SOURCE MATERIAL:
--- --- ---

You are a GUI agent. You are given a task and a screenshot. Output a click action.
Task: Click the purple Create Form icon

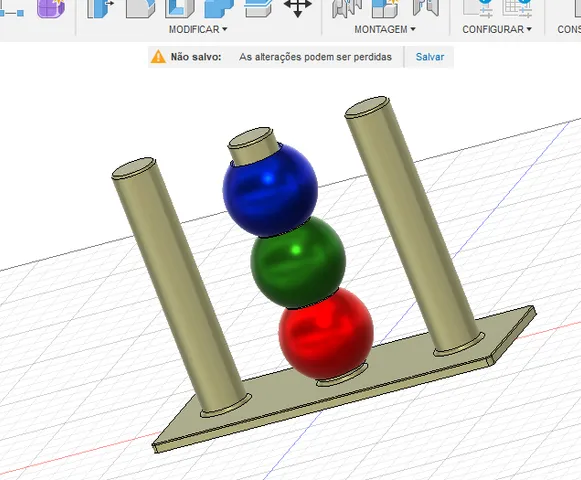[51, 8]
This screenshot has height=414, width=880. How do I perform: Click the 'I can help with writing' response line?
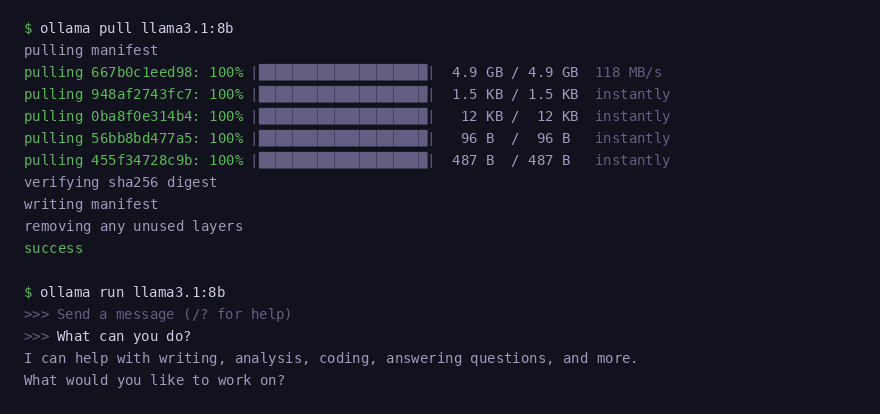tap(330, 358)
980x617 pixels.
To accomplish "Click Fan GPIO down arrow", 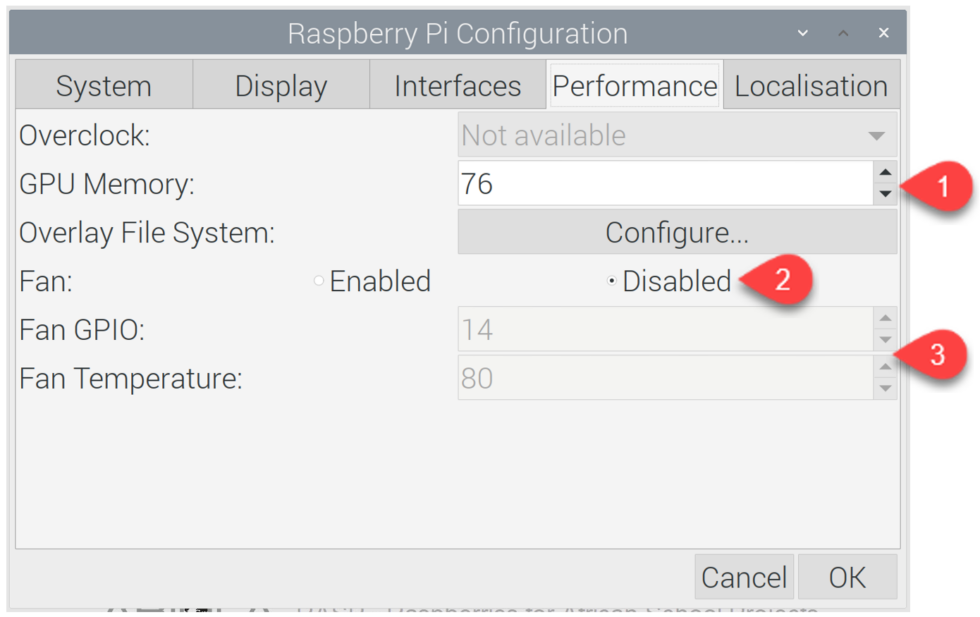I will pyautogui.click(x=885, y=339).
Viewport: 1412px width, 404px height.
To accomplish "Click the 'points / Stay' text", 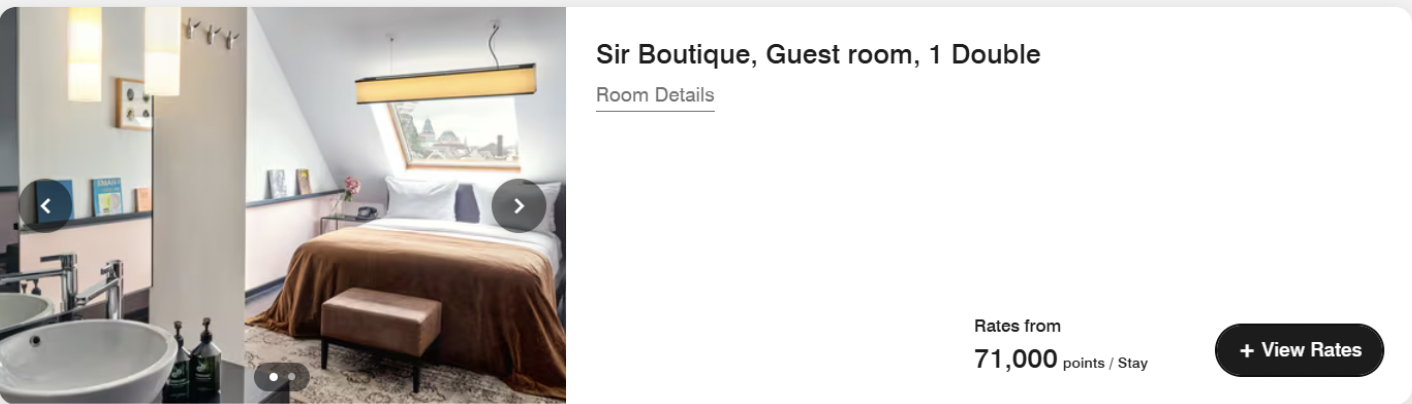I will pyautogui.click(x=1105, y=363).
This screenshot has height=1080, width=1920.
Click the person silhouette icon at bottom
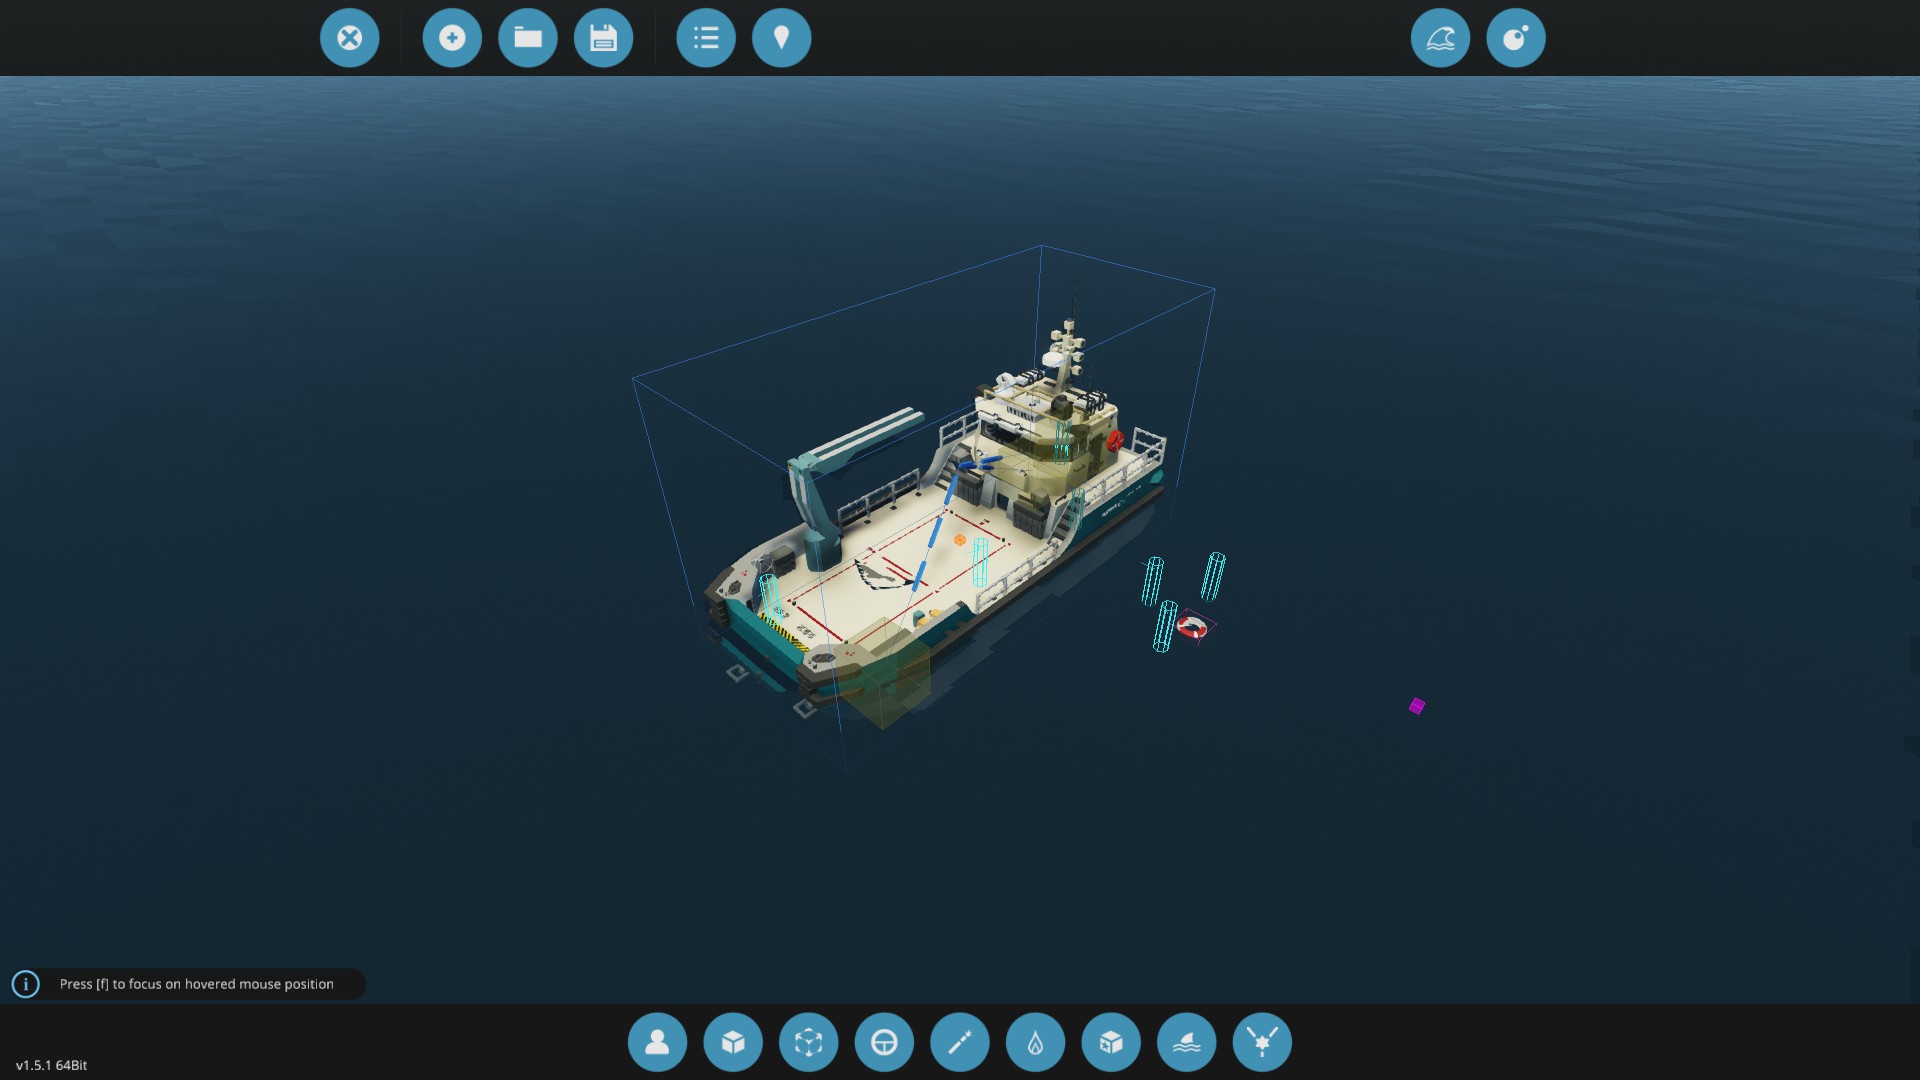[657, 1042]
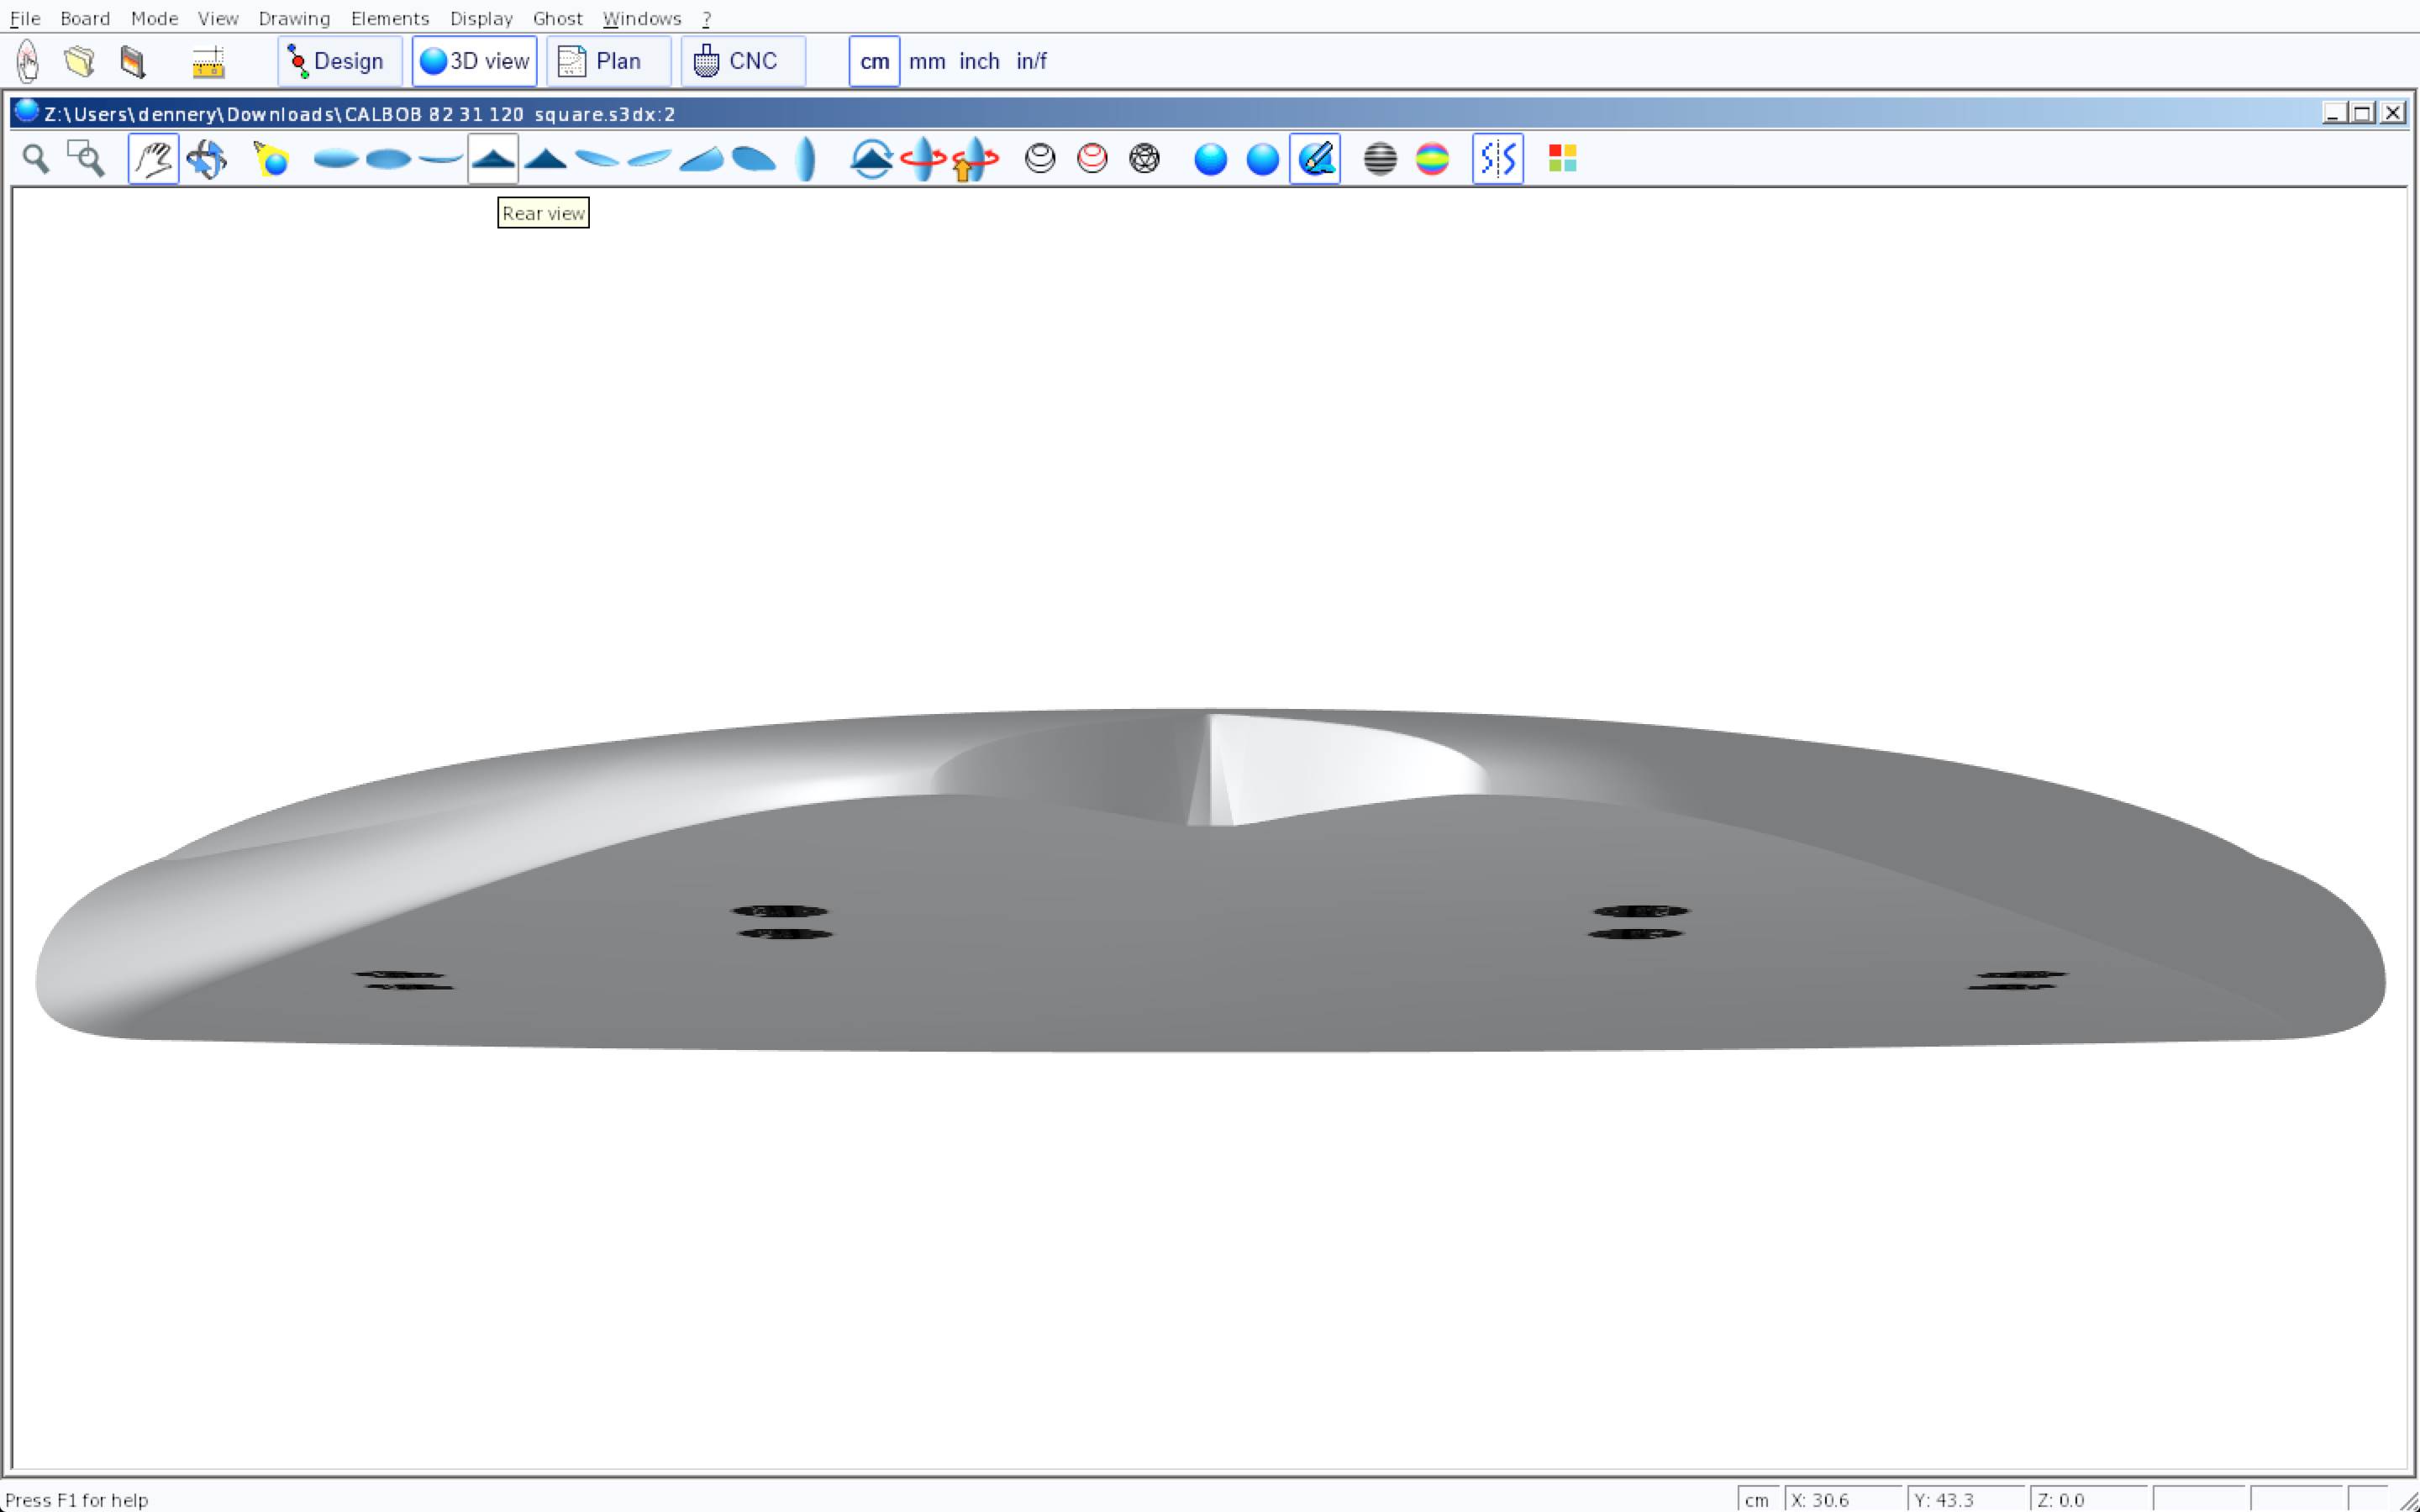Open the multicolor squares color settings

click(1562, 159)
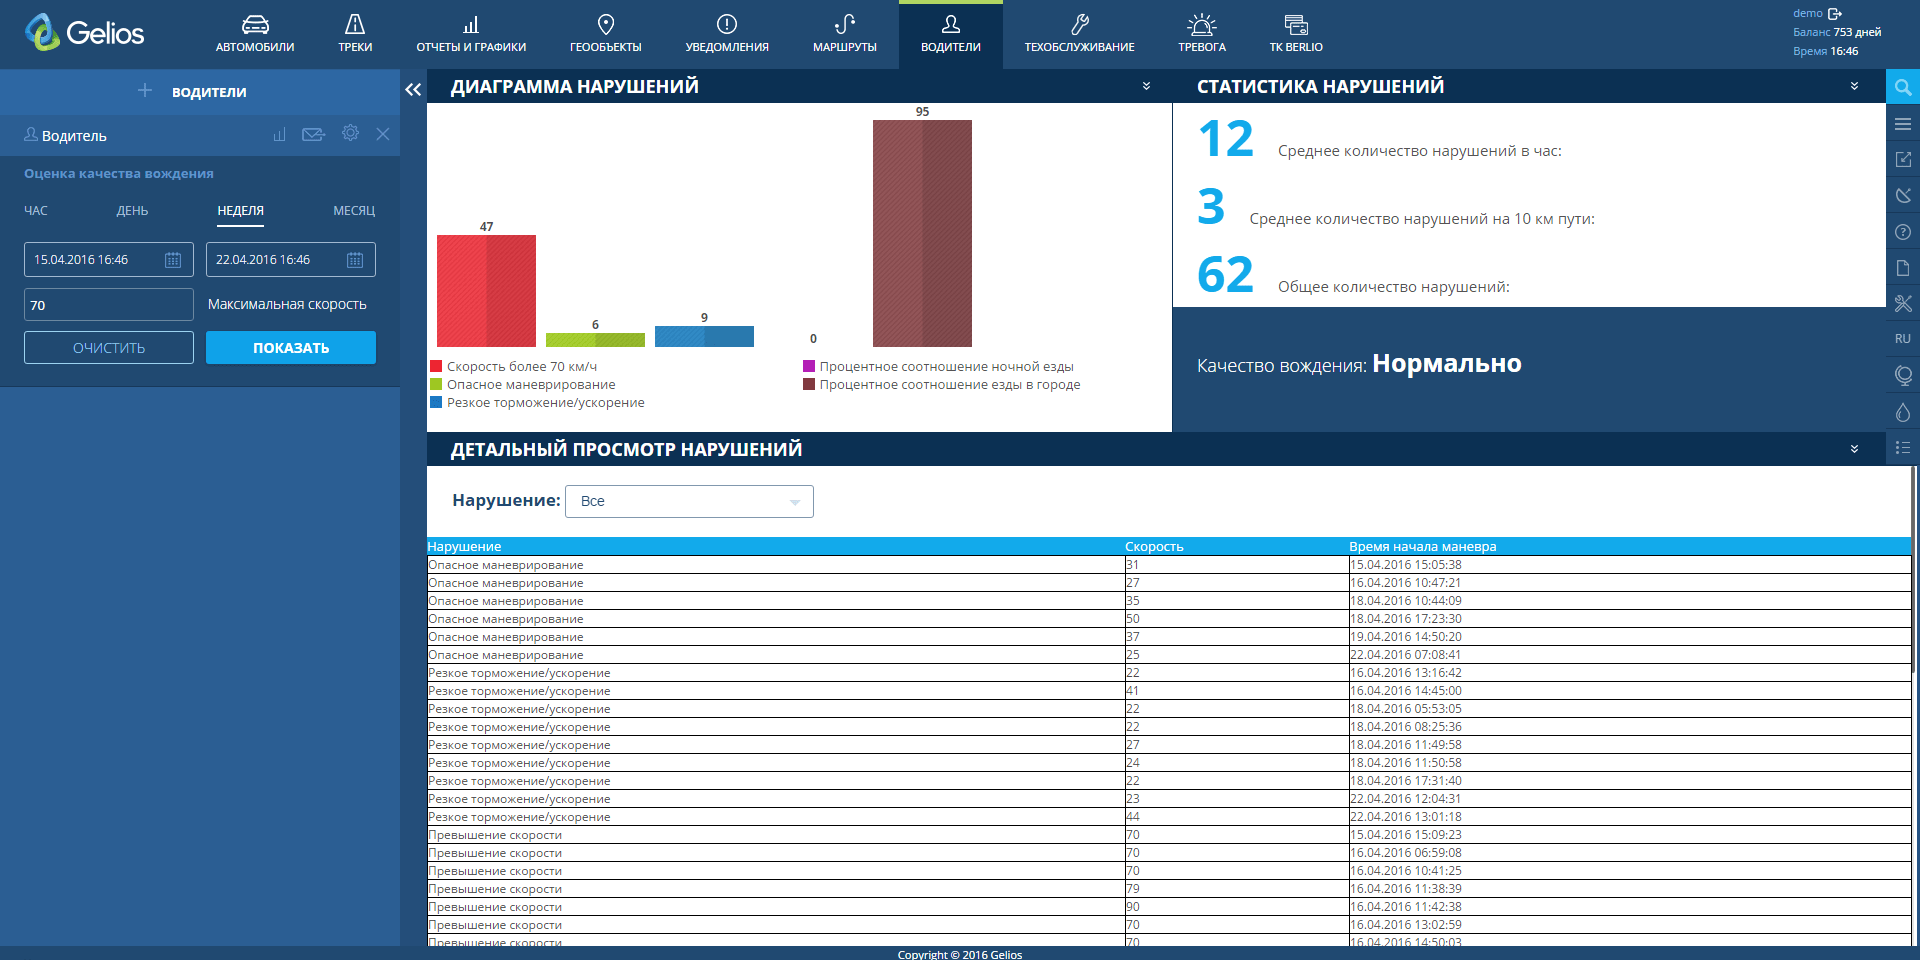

--- --- ---

INSTRUCTIONS FOR THE TASK: Set out the material as a numbered list, beginning with the line that contains "This screenshot has height=1080, width=1920." and running through the end of the material. Skip blank lines and leave out the pictures.

RESULT BELOW:
1. This screenshot has height=1080, width=1920.
2. Click the person silhouette icon at bottom
3. [657, 1042]
4. Open the multicolor squares color settings
5. click(1562, 159)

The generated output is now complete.